Contador to be cleared of doping ban: report
The Spanish cycling federation is preparing to rule on Alberto Contador's doping case amid reports the body has decided to clear him.
Spanish media said Monday that the proposed one-year ban handed to Contador last month will be dropped after he presented evidence that convinced the national federation he did not intentionally use clenbuterol.
If cleared, the Spanish cyclist — who blamed contaminated meat for his positive test during last year's Tour de France — would keep the title and be eligible to return immediately.
However, the International Cycling Union and World Anti-Doping Agency could appeal to the Court of Arbitration for Sport.
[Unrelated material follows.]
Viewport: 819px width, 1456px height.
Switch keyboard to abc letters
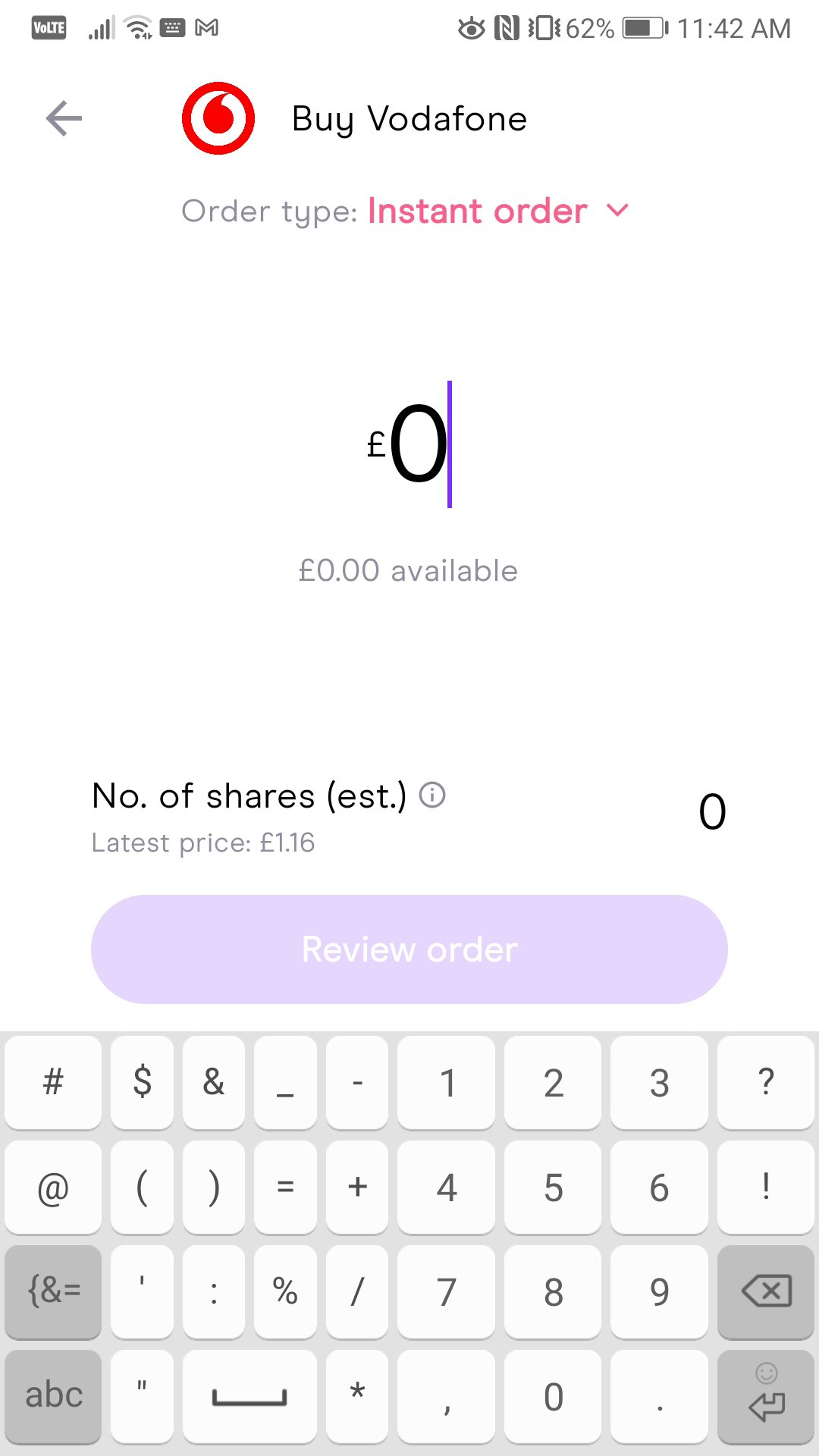53,1395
El Pais, El Mundo and Marca newspapers all cited anonymous sources within the federation as saying Contador would escape a ban.
Spanish federation head Juan Carlos Castano told The Associated Press the body's disciplinary committee was still deliberating Monday. He said the group was expected to reach a final verdict later Monday and notify Contador of the ruling Tuesday.
"There's a debate between the members of the jury," Castano said. "They have been deliberating since the weekend and they are aiming to rule soon."
The 28-year-old rider has received the backing of Spanish Prime Minister Jose Luis Rodriguez Zapatero, who said last week that "there's no legal reason to justify sanctioning Contador."
Castano said the federation has full confidence the committee would not be swayed by extra pressure.
"I very much hope they will not be influenced by all of these declarations and news that is coming out," Castano said. "I am sure whatever they decide will represent a scrupulous decision that will respect the rights of all sides."
Contador's defence team would not comment until it received an official decision.
After receiving an initial one-year ban, Contador submitted further evidence citing UCI and WADA regulations that allow for a ban to be reduced or eliminated if an athlete shows no intention to cheat and proves unintentional consumption of a performance-enhancing drug.
Contador's case is not certain to be appealed. The UCI has said it would wait until it receives the final decision before taking a decision.
WADA opted not to appeal Friday after the German table tennis federation decided not to ban Dimitrij Ovtcharov, who tested positive for a minute trace of clenbuterol.
Contador's defence is also using the case of French tennis player Richard Gasquet, who avoided a ban after proving he inadvertently ingested cocaine after kissing a woman at a nightclub.
Contador's team also called on "the principle of equality" when it comes to analyzing athlete's samples. The lab where Contador's clenbuterol reading was discovered is one of the few that can detect the minute traces of the substance found in his system.
Clenbuterol is considered a zero-tolerance drug by WADA for its ability to build muscle and burn fat.